In particular in inexperienced users, THC can sometimes induce unpleasant effects including anxiety, panic, and paranoia. There are some suggestions that in a small number of cases, THC is capable of precipitating psychosis, involving delusions and hallucination.  If these disorders exist they seem to be rare, most likely require very high doses of THC, the prolonged use of highly potent forms of cannabis, or a pre-existing genetic vulnerability. The causal link between cannabis use and psychosis has not been definitely proven, due in part to the large amount of parameters involved. However, there is enough reason to be cautious and communicate these suspicions in a fair and balanced way.  Interestingly, many physical effects of THC are achieved below the threshold of psychological effects.


Cannabigerol (CBG)

CBG is one of the major cannabinoids found in most cannabis varieties. CBG has been called ‘inactive’ when compared to THC, but it has slight affinity for CB1 receptors, approximately equal to that of CBD.  However, in recent years few or no further studies have been reported on the biological activities of CBG.


Cannabinol (CBN)

In 1940, CBN was the first cannabinoid to be isolated and purified from cannabis.

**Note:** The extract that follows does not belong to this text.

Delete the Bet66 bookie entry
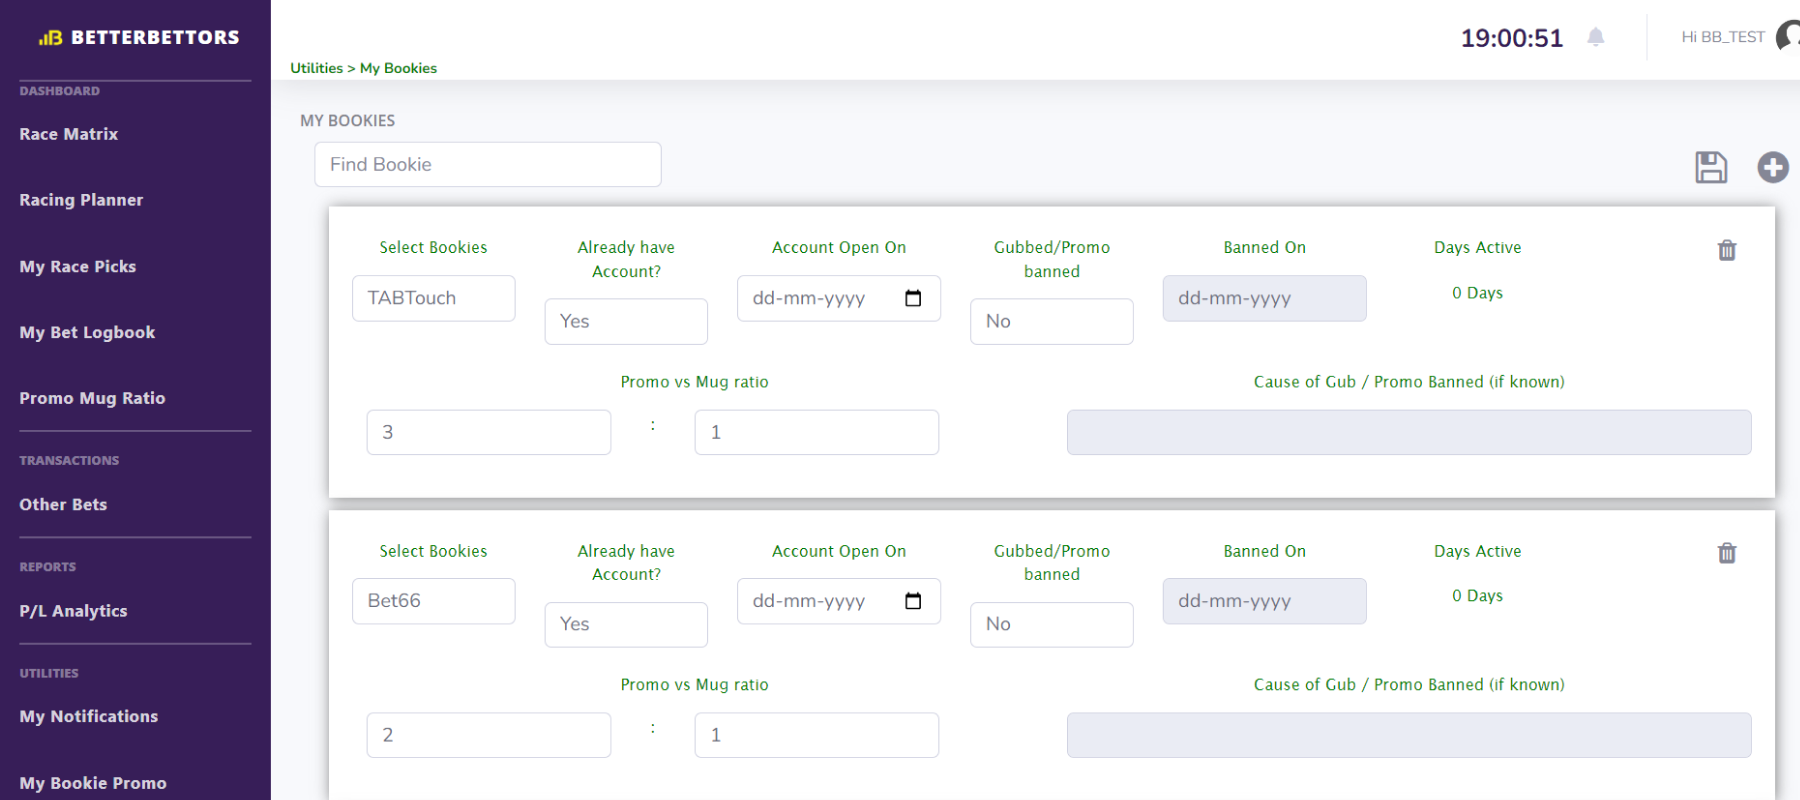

CBN is not produced by the plant’s metabolism, rather it is formed by THC degradation during drying, storing, and heating.  As a result, it may play a significant role in several effects attributed to cannabis consumption.  It has very weak psychotropic properties, and exhibits pharmacological activities that likely interact with the effects of THC.


Cannabichromene (CBC)

CBC has hardly been studied at all. However, in most cannabis varieties analyzed, CBC (in the form of CBCA) can be detected in significant amounts.


Tetrahydrocannabivarin (THCV)

Tetrahydrocannabivarin (THCV) is structurally similar to THC, and for a long time it was thought to be its slightly less potent “little brother”, exhibiting similar properties. However, quite unexpectedly, there is evidence that THCV is a CB1 and CB2 receptor antagonist.


The Acidic Cannabinoids

Isolated in 1955, CBDA was the first discovered cannabinoid acid, while CBCA was isolated from cannabis in 1968. To date, only sporadic reports have been made on CBCA or CBDA, and rarely have these pure compounds been tested for biological activity.

While not much is known about the biological effects or human metabolism of the acidic cannabinoids, older studies indicate that the most common acidic cannabinoid, THCA, is not psychoactive in monkeys.  CB receptor binding assays indicate that the acidic cannabinoids, as well as their esters, are not binding. In the more potent varieties of cannabis, THCA may be present in levels of more than 20% of dry weight. However, a quantified, highly pure standard of THCA, as needed for analytical research as well as studies on biological effects, has not been available until recently. As a result, the potential value of THCA as an immuno-modulating agent has only recently been discovered.  Further studies on the biological activities of THCA, and on clinical formulation of this compound, are under way.